Birleşmiş Milletler Güvenlik Konseyi (BMGK) toplantısının arifesinde, 90'dan fazla ülkenin Tel Aviv'i Filistin tarafına uyguladığı önceki yaptırımları geri almaya çağıran bir bildiriyi imzalamasının ardından İsrail, Filistin Yönetimi’ni daha fazla yaptırım uygulamakla tehdit etti. Bunlar arasında fonlara el konulması ve Batı Şeria'daki projelerin engellenmesi de yer alıyor.

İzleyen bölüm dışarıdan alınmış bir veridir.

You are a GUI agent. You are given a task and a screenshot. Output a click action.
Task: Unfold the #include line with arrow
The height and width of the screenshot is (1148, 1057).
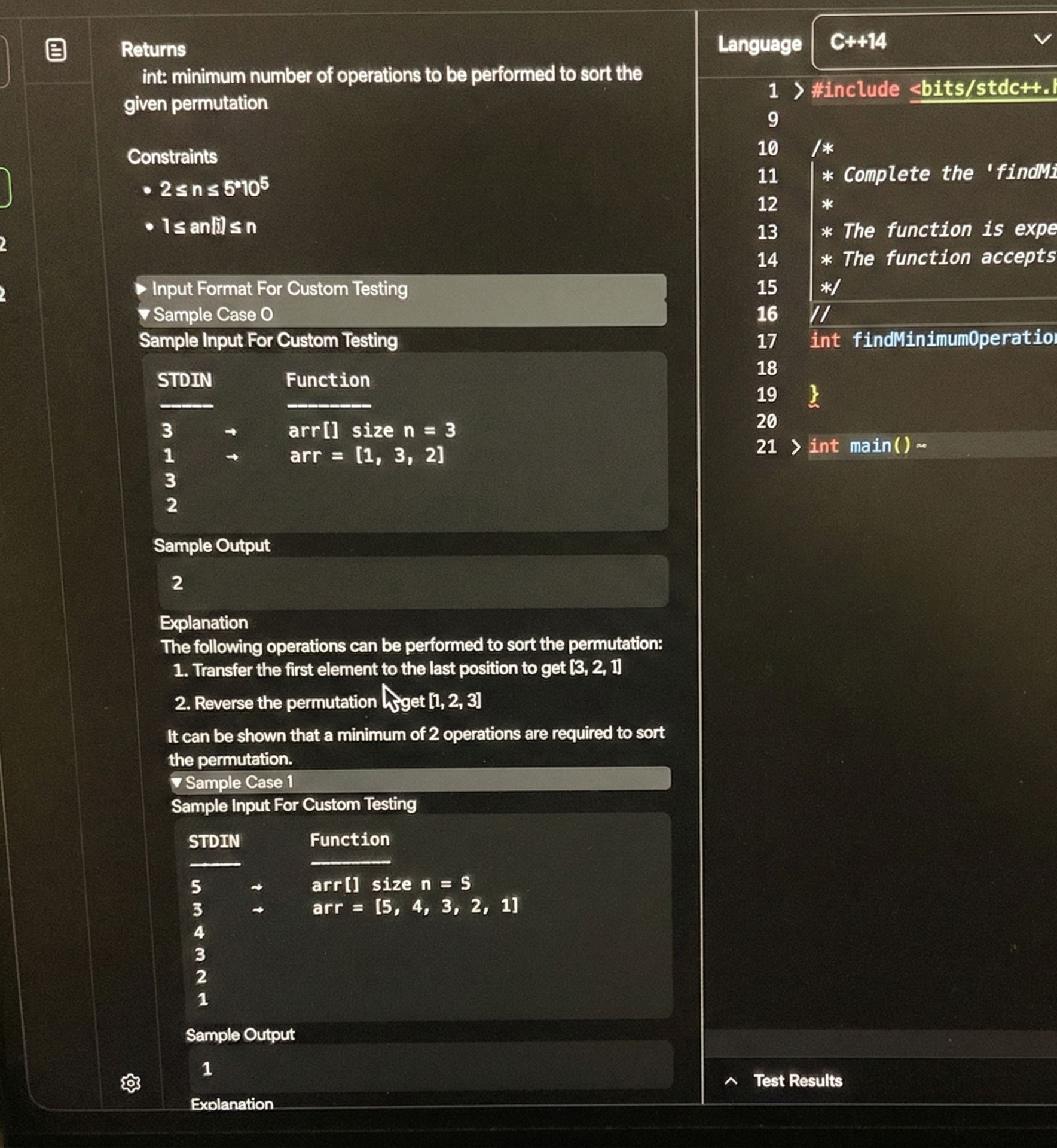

İsrail Dışişleri Bakanı Eli Cohen, “Anlamsız açıklamalar ve imzalar, vatandaşlarımızı koruyan ve geleceğimizi güvence altına alan doğru kararlar almamıza engel olmayacak. Terörü teşvik eden ve Yahudileri öldüren teröristlere para ödeyen Filistin Yönetimi'nin tahriklerine son verilmesi tüm dünya ülkelerinin çıkarınadır. İsrail Devleti her şeyden önce İsrail'in güvenliğine bağlıdır.” Dedi.

İsrail'in öfkeli tutumu, 90'dan fazla ülkenin İsrail işgaline yönelik bir “uluslararası suç” soruşturması yürütme çabası nedeniyle İsrail'i, Filistin Yönetimi’ne karşı attığı cezai adımları geri almaya çağırmasının ardından geldi.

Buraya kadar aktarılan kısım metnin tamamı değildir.